Um quase que dói, pesa e ao mesmo tempo empurra.
É aí que mora a verdadeira maratona.
O corpo já deu tudo. A mente começa a negociar contigo. A dúvida aparece como sombra. E a força que te resta cabe num suspiro.
Não sabes se consegues.
Não sabes se vale a pena.
Não sabes se tens energia.
O único sinal que te empurra é aquele brilho no peito, pequeno mas teimoso, que diz: “Tu não chegaste até aqui para desistir agora.”
É exatamente assim que me sinto.
Eu percorri um percurso inteiro sem saber que era uma corrida. Trabalhei, curei-me, recomecei, errei, desisti de coisas que me matavam devagar, renasci quando já achava que não havia mais nada. E agora estou aqui, na reta final de um ciclo. Perto de cruzar uma linha que nem sabia que estava a correr para alcançar.
Estou cansada — não de fraqueza, mas de entrega.
Estou ansiosa — não de medo, mas de consciência.
Estou quase — e esse “quase” pesa mais do que todo o caminho que ficou para trás.
A maratona que eu nunca corri está a acontecer dentro de mim.
E sabes o que dizem os corredores? Na verdade não sei, mas imagino que seja isto: que, no final, já não é o corpo que corre, é o coração.

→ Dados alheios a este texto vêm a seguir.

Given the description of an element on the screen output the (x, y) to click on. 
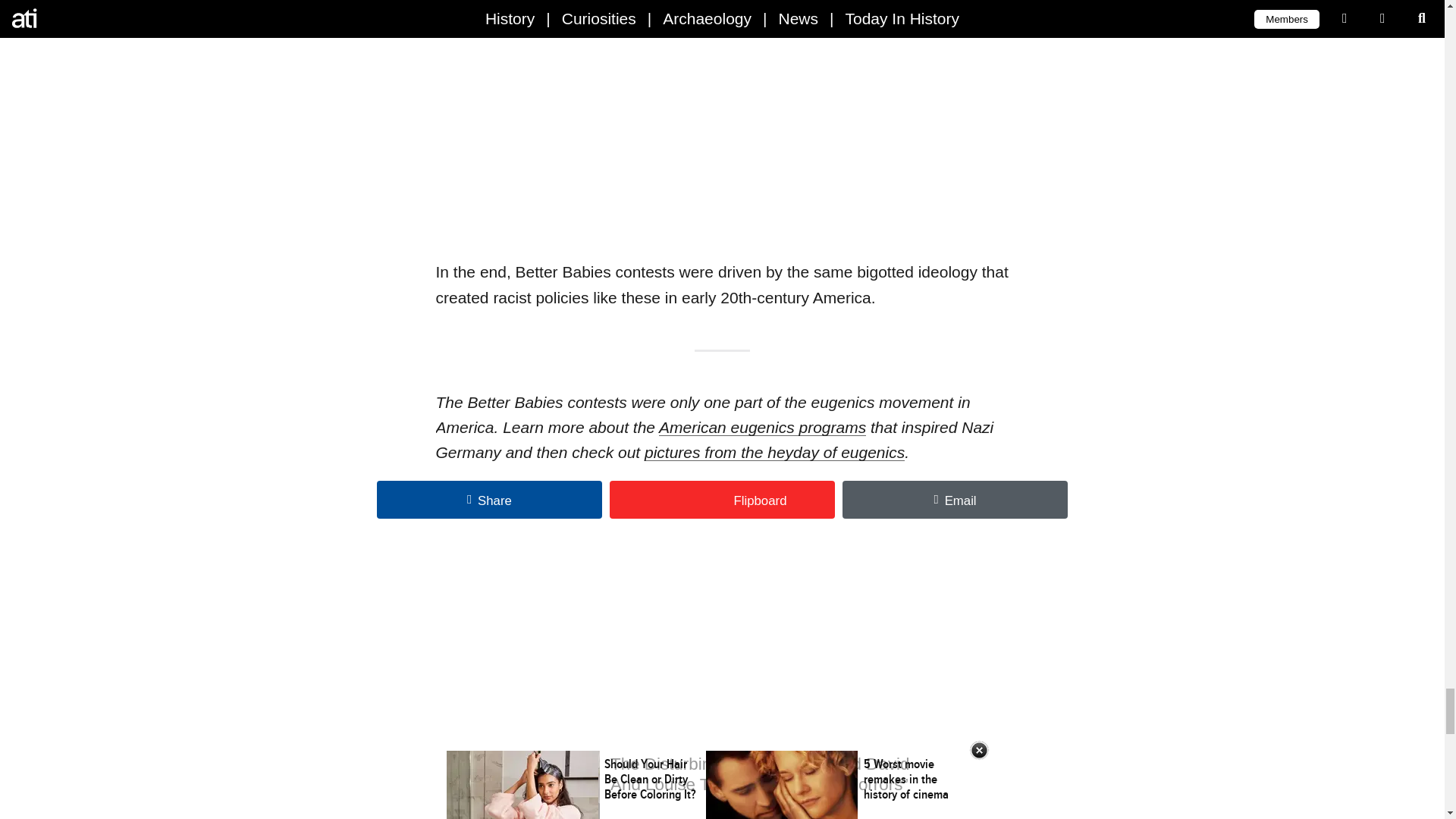
Share (489, 499)
Email (955, 499)
3rd party ad content (721, 691)
American eugenics programs (762, 426)
pictures from the heyday of eugenics (774, 452)
Flipboard (722, 499)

Talvez seja o meu coração a terminar esta corrida. Talvez seja ele a empurrar-me quando já não tenho força nas pernas. Talvez seja ele a lembrar-me, orgulhoso e ofegante: “A meta é tua. Respira. Continua. Está quase.”

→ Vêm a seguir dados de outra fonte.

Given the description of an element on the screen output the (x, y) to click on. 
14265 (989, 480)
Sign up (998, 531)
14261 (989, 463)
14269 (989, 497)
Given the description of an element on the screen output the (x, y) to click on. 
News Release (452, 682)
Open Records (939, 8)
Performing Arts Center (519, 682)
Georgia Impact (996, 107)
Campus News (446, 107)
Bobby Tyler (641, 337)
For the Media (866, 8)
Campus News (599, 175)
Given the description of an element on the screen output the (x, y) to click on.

🌰✨ E agora deixa-me acrescentar o detalhe transmontano desta história:
Eu venho de um lugar onde ninguém precisa de maratonas para provar resistência — basta sobreviver à vida.
Trás-os-Montes não nos ensina a correr: ensina-nos a aguentar. Ensina-nos a levantar a cabeça, mesmo quando o resto do corpo já pediu as contas. Ensina-nos que desistir pode parecer fácil… mas continuar, mesmo a arrastar pedras, é a verdadeira glória.
Nós, orgulhosamente, gente da aldeia, não desistimos. Podemos praguejar pelo caminho, podemos refilar com o clima, com a falta de pão quentinho às 7h da manhã, mas desistir? Desculpem, isso não entra no nosso vocabulário — só quando muito no discurso, e mesmo assim em voz baixa e 'entre dentes', para ninguém ouvir.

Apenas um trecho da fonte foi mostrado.